I have to do this sort of thing because I used to be WAY too fixated on my form when I first tried to run again. How’s my lumbopelvic rhythm? knee valgus? foot strike? posture? and things would go downhill from there.
Pain would creep up, worry would set in, everything would go to shit.
So I’ve stopped thinking about form, posture, and gait. I don’t need to at this point in my trail running game, at my speed I’m doubtful I could actually injure myself or do much damage. I’m glacially slow, regularly passed by snails, sloths, and elderly dogs.
(But I’m good with that because I’m out there DOIN’ IT!)
Being somewhat smart (sometimes)
Not thinking about those things doesn’t mean I don’t listen to my body, though, I absolutely do. I just don’t try to control the running so much as just trying to just go out there and do it.
If I start to feel something wonky or start to fixate on my hip to the neglect of the rest of me, I change something up. I might momentarily focus on some aspect of form or posture or gait, doing my best not to obsess over it (a rabbit hole I don’t want to go down).

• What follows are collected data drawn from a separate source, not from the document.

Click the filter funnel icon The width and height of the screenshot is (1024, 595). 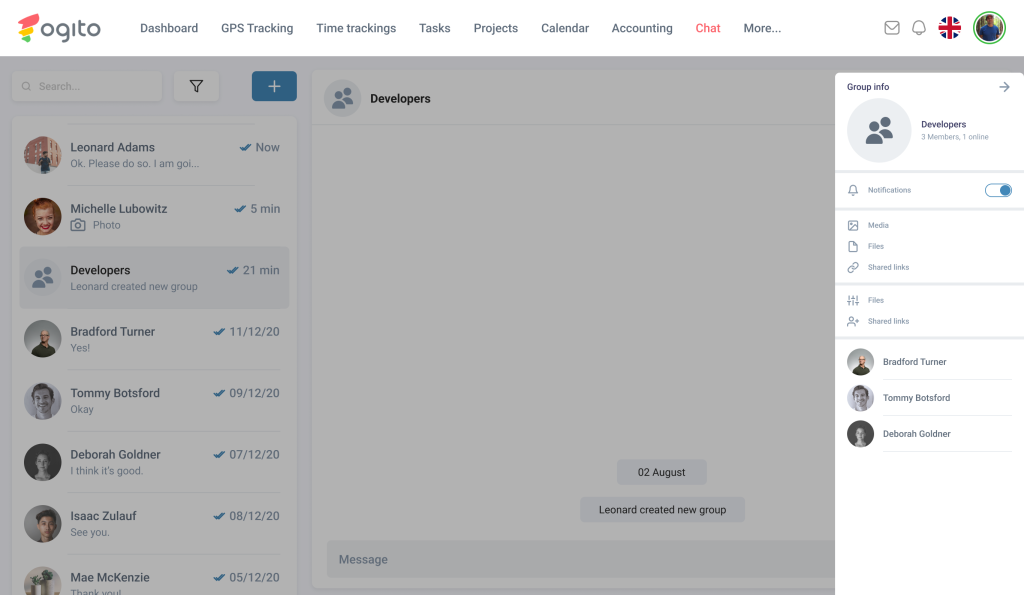(x=196, y=87)
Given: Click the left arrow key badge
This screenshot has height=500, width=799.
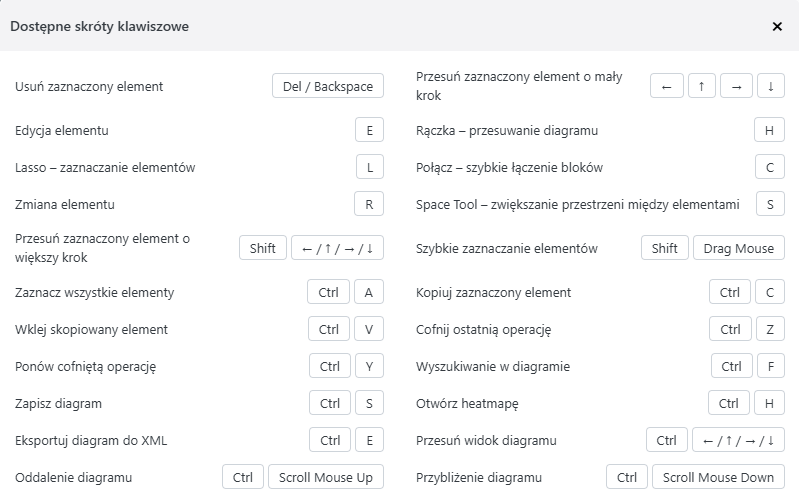Looking at the screenshot, I should pos(667,86).
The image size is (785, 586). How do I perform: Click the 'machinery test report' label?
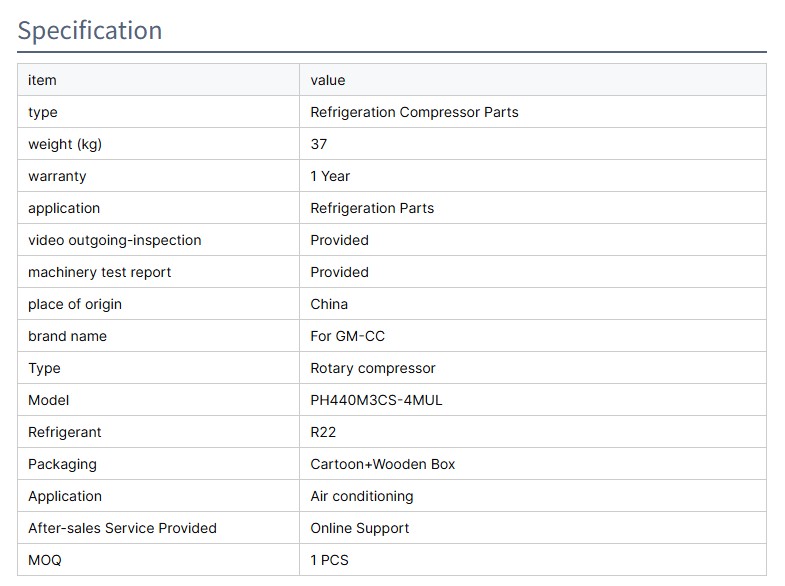click(x=100, y=272)
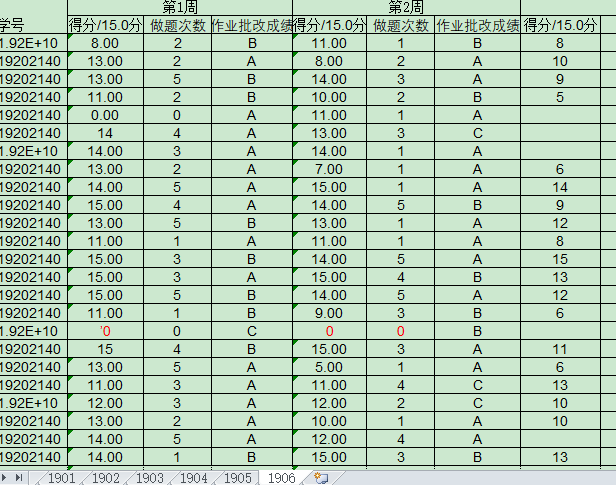Viewport: 616px width, 485px height.
Task: Select the 0.00 score cell in 第1周
Action: tap(106, 115)
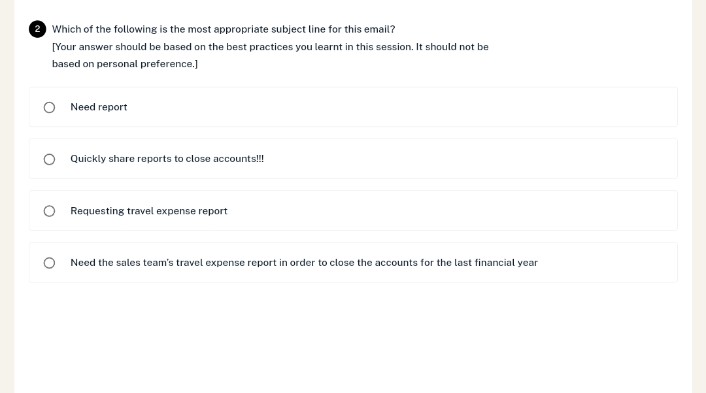Click the "based on personal preference.]" line
This screenshot has width=706, height=393.
125,64

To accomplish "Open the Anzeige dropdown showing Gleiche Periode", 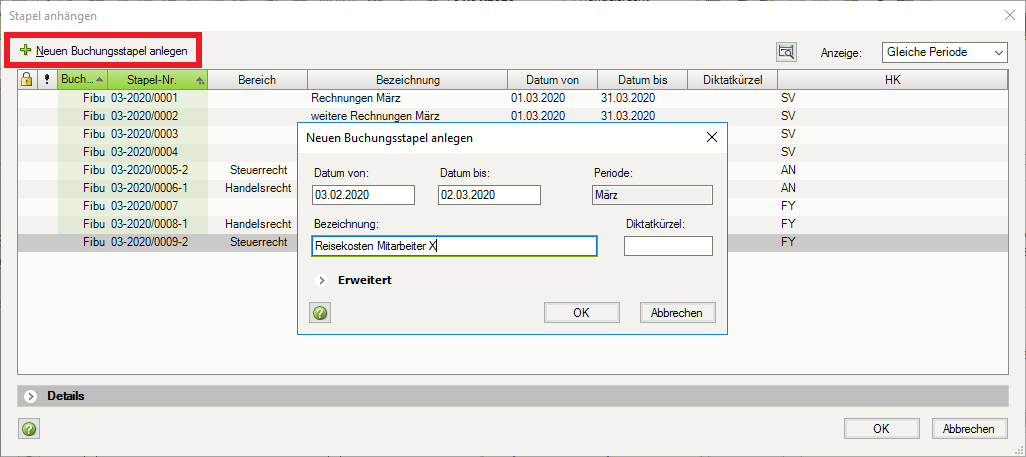I will tap(944, 52).
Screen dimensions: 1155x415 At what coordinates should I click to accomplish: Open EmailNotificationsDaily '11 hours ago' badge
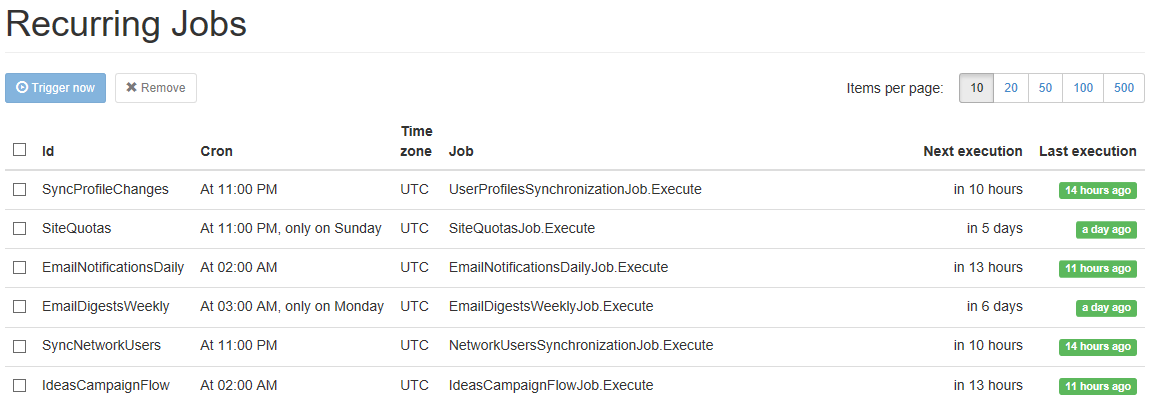(1098, 268)
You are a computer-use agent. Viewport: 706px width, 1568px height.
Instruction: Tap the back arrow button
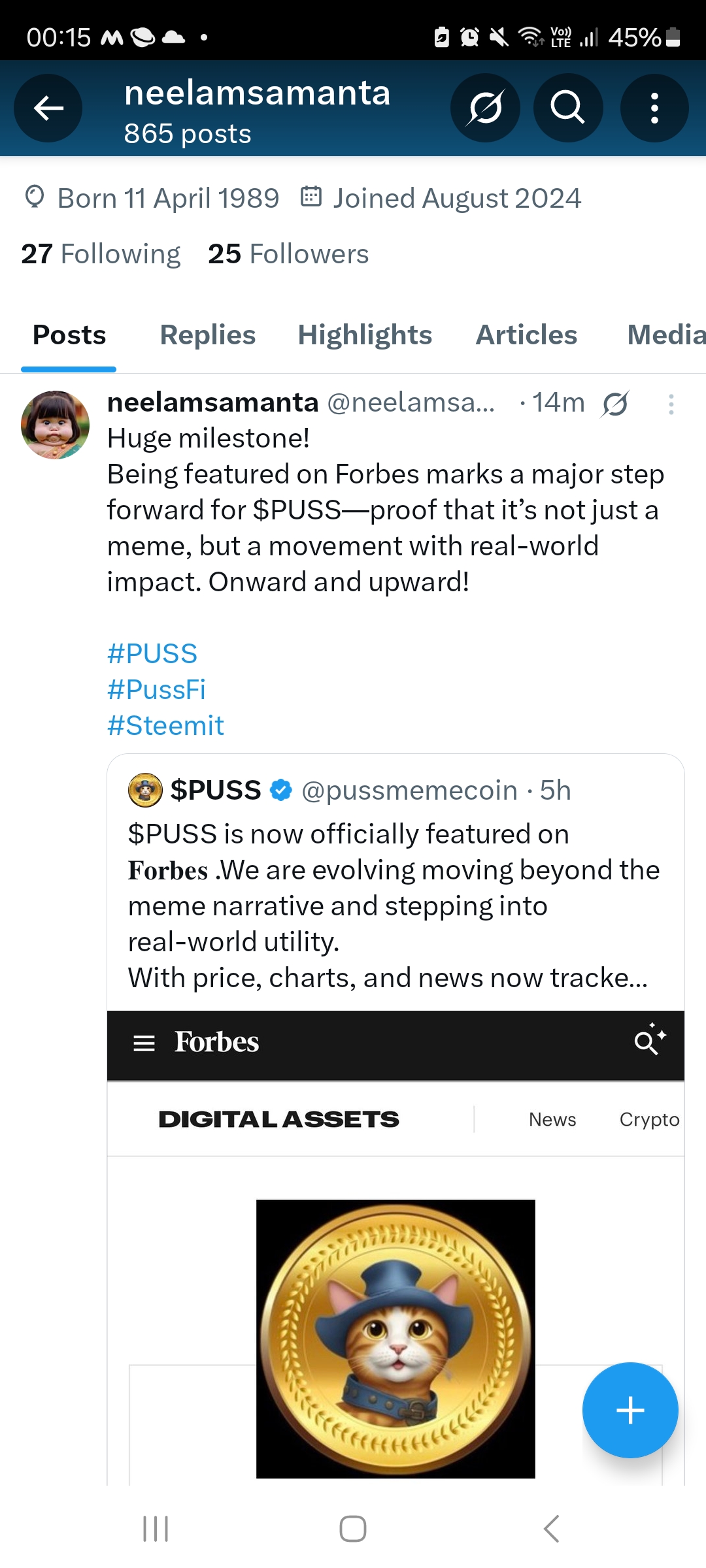(x=48, y=108)
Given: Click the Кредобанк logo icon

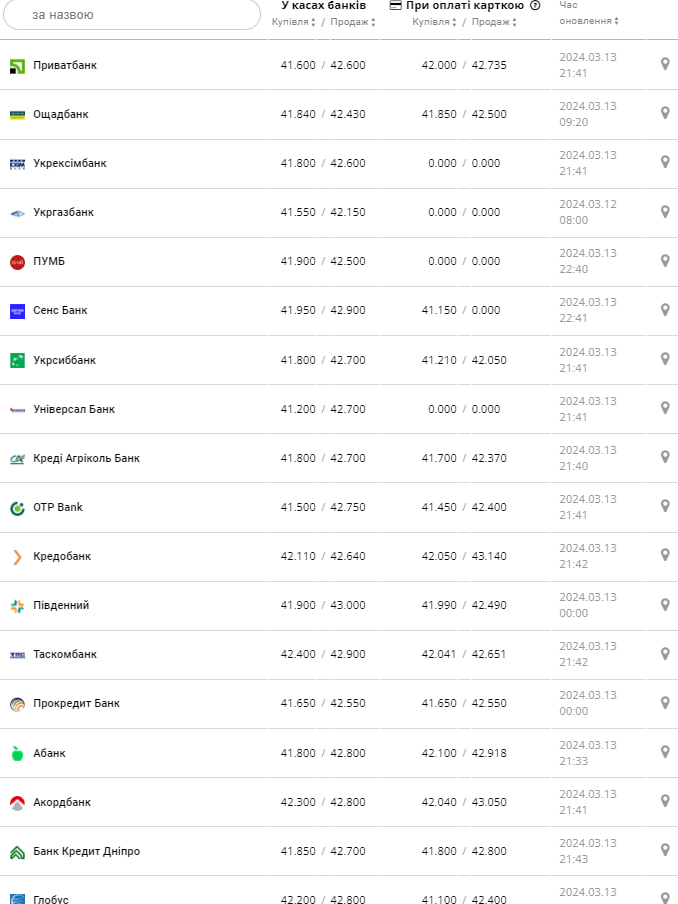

I’ll push my head up toward the sky or raise my knees a bit higher or change the length of my stride or alter my foot strike or drive my foot into the ground a bit more forcefully.
I just do one thing, not all of those things, picked at random. And usually the change or the shift in focus makes the wonkiness go away (I talked about this a bit on a recent Naked Physio Podcast).
So I am trying to be smart. I even give myself permission to stop. I haven’t taken myself up on that yet, at least not before I hit my random 3 mile target, but the permission is there for the taking and it’s good to know I have an out.
Admittedly, there are times I feel wonky or I start focusing on my hip too much and I’ll try to shift my focus or do math or make some sort of change and the wonkiness doesn’t go away, yet I don’t stop.
I’m human.
It’s still ok, even when I’m not so smart
But you know what? Even when I don’t listen to well, it has killed me. I haven’t been injured. I haven’t been sent back to square one. I haven’t ruined my surgery, my femur hasn’t exploded through my thigh. My fears haven’t been realized.
I am not fragile.
It’s taken me EONS to realize this again. It’s been a long process, but I’m finally starting to believe again that I am still strong, resilient, adaptable, and robust.
We are not fragile.
You hear me?
We are not weak. We are not damaged, breakable goods that should be overly cautious all the damn time.
Again, I’m not telling anyone to go out and push too much, so please don’t take it as such. I would have gotten here a hell of a lot faster if I didn’t (or maybe not, who the hell knows). What I’m trying to say is that we don’t need to handle ourselves with kid gloves so damn much.
We are strong, resilient, adaptable, awesome human beigns doing human things
There are no rules to this living life thing. That’s what this is about.
This isn’t about pain, it’s about what’s possible..
This isn’t about running, it’s about persistence.
This is about not always doing it ‘right’ yet still figuring it out as we go.
This is about life.
That’s all folks
As always, thanks for reading folks. If you want to read my other running posts, check them out here and here.
If you want legitimate advice on getting back to running, check out Tom Goon’s stuff at Running Physio and Matt Phillips’s stuff at SportInjuryMatt .
When I started this post last summer it was a list of ‘how I got back to trail running’. That list was bullshit, as most lists are. There are no linear progressions. Success looks a mess if mapped out, it’s a winding road full of loops and turns and obstacles and even some dead-ends. But the general direction is always forward. Even small progress is progress. Eventually we’ll get there, wherever there is. There is no hurry.
Just take a step, one step, forward. One step toward what is meaningful to you, to what you’re missing, to what matters. And then another, and another, and another.
Persist. The possibilities are endless, even within our limitations.